Create .github/workflows/bc-build.yml:

name: BC Build

on:
  push:
    branches: [main]
  pull_request:
    branches: [main]

jobs:
  build:
    runs-on: windows-latest        # or [self-hosted, windows]

    env:
      ALOPS_LICENSEID: ${{ secrets.ALOPS_LICENSEID }}

    steps:
      - name: Checkout
        uses: actions/checkout@v4

      - name: Diagnose the build agent
        uses: HodorNV/ALOps-V3/alops-info@v3   # <!-- TODO: confirm action repo path -->
        with:
          free_mem_threshold: '20'
          free_mem_threshold_action: 'Warn'
          docker_containers_action: 'Ignore'

      - name: Compile the AL extension
        uses: HodorNV/ALOps-V3/alops-appcompiler@v3   # <!-- TODO: confirm action repo path -->
        with:
          altool_package_version: '17.0.30.49729-beta'
          compilation_mode: 'Serial'
          alsourcepath: ${{ github.workspace }}
          appversiontemplate: '1.0.${{ github.run_number }}.0'
          updatebuildnumber: 'true'

      - name: Upload the .app artifact
        uses: actions/upload-artifact@v4
        with:
          name: app
          path: '**/*.app'

What this workflow does:

  1. Checkoutactions/checkout@v4 pulls your repo onto the runner.
  2. alops-info — runs a diagnostic report on the runner: CPU, memory, disk, .NET versions, Docker status, BC application versions discovered.
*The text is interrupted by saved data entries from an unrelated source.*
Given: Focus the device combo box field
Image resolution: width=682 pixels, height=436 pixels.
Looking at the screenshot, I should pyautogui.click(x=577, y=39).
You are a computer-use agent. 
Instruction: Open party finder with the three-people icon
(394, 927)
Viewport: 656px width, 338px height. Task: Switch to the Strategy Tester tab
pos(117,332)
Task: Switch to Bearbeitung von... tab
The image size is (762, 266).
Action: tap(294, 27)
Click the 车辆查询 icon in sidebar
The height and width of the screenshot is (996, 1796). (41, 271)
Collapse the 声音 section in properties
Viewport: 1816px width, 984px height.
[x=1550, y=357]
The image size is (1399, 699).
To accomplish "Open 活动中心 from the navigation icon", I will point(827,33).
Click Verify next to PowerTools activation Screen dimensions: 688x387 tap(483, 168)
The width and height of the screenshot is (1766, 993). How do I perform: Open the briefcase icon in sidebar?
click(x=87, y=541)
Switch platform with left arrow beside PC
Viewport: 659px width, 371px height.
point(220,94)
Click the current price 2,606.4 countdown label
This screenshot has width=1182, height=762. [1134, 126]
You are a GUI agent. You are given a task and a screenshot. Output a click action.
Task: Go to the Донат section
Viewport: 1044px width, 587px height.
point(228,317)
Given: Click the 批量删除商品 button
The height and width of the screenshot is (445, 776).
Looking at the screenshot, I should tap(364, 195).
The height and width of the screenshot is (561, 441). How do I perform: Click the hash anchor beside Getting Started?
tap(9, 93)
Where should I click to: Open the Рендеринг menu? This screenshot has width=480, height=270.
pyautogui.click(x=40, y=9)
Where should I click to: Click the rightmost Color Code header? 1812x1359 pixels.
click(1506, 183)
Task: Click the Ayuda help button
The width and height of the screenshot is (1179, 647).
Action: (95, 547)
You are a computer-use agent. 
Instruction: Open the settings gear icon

Warns if free memory is under 20%. A useful smoke-test at the top of every workflow.
  3. alops-appcompiler — downloads the altool.exe NuGet package, resolves your app's symbols, and compiles every app.json it finds under alsourcepath. The version template 1.0.${{ github.run_number }}.0 ties the app version to the GitHub run number.
  4. actions/upload-artifact — attaches every compiled .app to the workflow run.

Run it

Commit and push. GitHub picks it up, runs the workflow on the next push or pull request, and the result is on the Actions tab.

Self-hosted vs hosted runners

Concern windows-latest (hosted) Self-hosted Windows
BC service tier Not pre-installed; container-per-run only Persisted across runs
Docker Available, but cold-cache every run Image cache persists
Compile time (medium app) ~2–4 min ~30–90 s
Symbol cache Lost between runs Persisted on disk
Cost Per-minute billing on private repos Your own hardware
Setup Zero One-time runner registration

Compile-only workflows are fine on windows-latest. Anything that publishes to a service tier or runs tests against BC will be much faster on a self-hosted runner.

Next steps

  • Publish to a service tier — add an alops-apppublish step to install the compiled .app into a running BC instance. See the v3 build steps catalog.
  • Use Docker for ephemeral environmentsalops-dockercreate + alops-dockerstart spin up a containerized BC service tier per workflow run.
  • Hand-crafted starters — see Examples → v3 — GitHub Actions for ready-to-copy workflows.